23 Sep Use the Oven to Make the Best Darned Italian American Red Sauce You’ve Ever Tasted
Here’s a recipe from J. Kenji López-Alt, the Managing Culinary Director of Serious Eats, that your absolutely going to want to have so you can make “The Best Darned Italian American Red Sauce You’ve Ever Tasted.”
Great ingredients and a long stay in a low oven are the keys to the best Italian-American Red Sauce.
I’ve been hitting the sauce hard recently.
I’m talking red sauce here. You might know it as gravy. The Italian-American staple that launched a thousand restaurants. While its origins are undoubtedly in Italy, the slow-cooked tomato sauce served in the red-checked tablecloth restaurants up and down the East Coast (not to mention the homes in New Jersey) is as American as it gets.
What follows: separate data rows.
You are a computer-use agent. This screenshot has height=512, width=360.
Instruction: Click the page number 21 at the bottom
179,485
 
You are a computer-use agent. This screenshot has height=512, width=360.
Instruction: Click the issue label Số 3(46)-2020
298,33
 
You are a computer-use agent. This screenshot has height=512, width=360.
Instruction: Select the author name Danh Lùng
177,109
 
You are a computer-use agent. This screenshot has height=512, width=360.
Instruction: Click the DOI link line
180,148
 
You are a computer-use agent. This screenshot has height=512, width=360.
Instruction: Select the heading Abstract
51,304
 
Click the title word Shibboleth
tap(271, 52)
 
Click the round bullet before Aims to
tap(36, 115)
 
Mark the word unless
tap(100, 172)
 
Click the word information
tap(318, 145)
This isn’t a light and fresh pomodoro sauce. It’s not the kind of sauce you throw together for a weeknight meal. It’s not the sauce you heat up from a jar, and it’s certainly not the marinara sauce that you apply sparingly to perfectly al dente spaghetti.
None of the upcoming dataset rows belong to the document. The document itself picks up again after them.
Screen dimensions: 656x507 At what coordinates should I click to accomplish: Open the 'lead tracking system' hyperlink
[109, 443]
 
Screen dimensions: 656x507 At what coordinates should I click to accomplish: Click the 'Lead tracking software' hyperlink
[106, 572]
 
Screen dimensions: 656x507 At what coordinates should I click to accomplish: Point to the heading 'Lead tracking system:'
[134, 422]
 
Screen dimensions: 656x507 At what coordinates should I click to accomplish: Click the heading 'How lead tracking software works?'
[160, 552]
This is red sauce. The slow-cooked, rib-sticking Italian-American stew designed to fill you up with equal parts flavor and pride. It’s the kind of sauce for which you open up the windows while you’re cooking just to make sure that everyone else in the neighborhood knows what you’re up to. It’s the kind of sauce kids defend the honor of in grade school.* It’s the kind of sauce you want your meatballs swimming in, your chicken parm bathed in, and the sauce that you want not just tossed with your spaghetti, but spooned on top in quantities that’d make a true Italian cry out in distress.
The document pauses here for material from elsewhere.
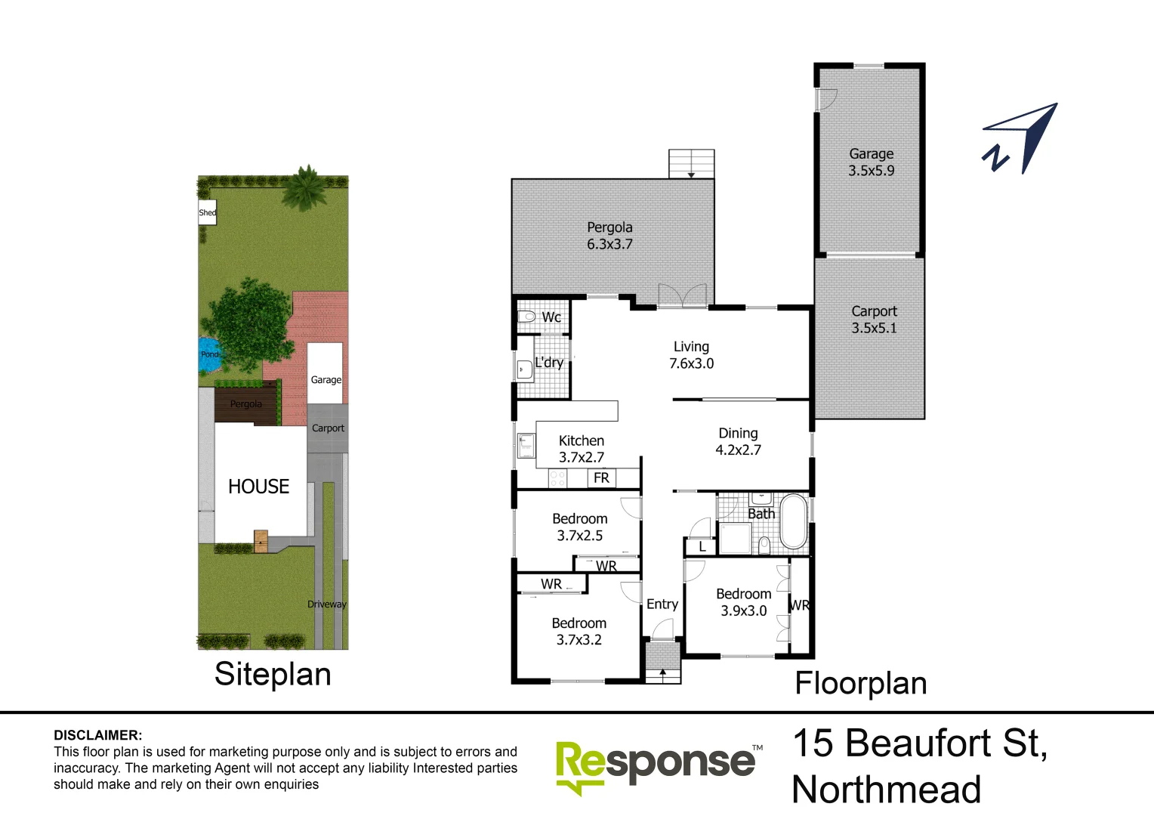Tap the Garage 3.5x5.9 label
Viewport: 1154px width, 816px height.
point(871,162)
*”My mom cooks her sauce for 5 hours.” “Yeah? Well my mom cooks hers for 6 hours.” “Well MY mom cooker hers for 7 hours, and she crushes the garlic with her bare hands!”
This is the kind of sauce that restaurants in Little Italy rested their reputations on—back when Little Italy restaurants had actual reputations to maintain. We’re talking all day sauce here. The kind of sauce that starts with the simplest ingredients—some canned tomatoes, a few aromatics, some olive oil, and maybe some basil—and alchemically transforms them into something so good that families can be built around it.
The kind of sauce that tastes like it took all day to make, because it really took all day to make.
And one thing’s for damn sure: if I’m going to take all day to make something (or more importantly, try and convince you to do so), then it had better be worth every second of my time and then some.
After dozens of tests, I’m willing to do what those Little Italy restaurants of yore once did: stake my reputation on it. This is the second best red sauce you’ve ever tasted.*
*There’s no way I’m going to compete with grandma here.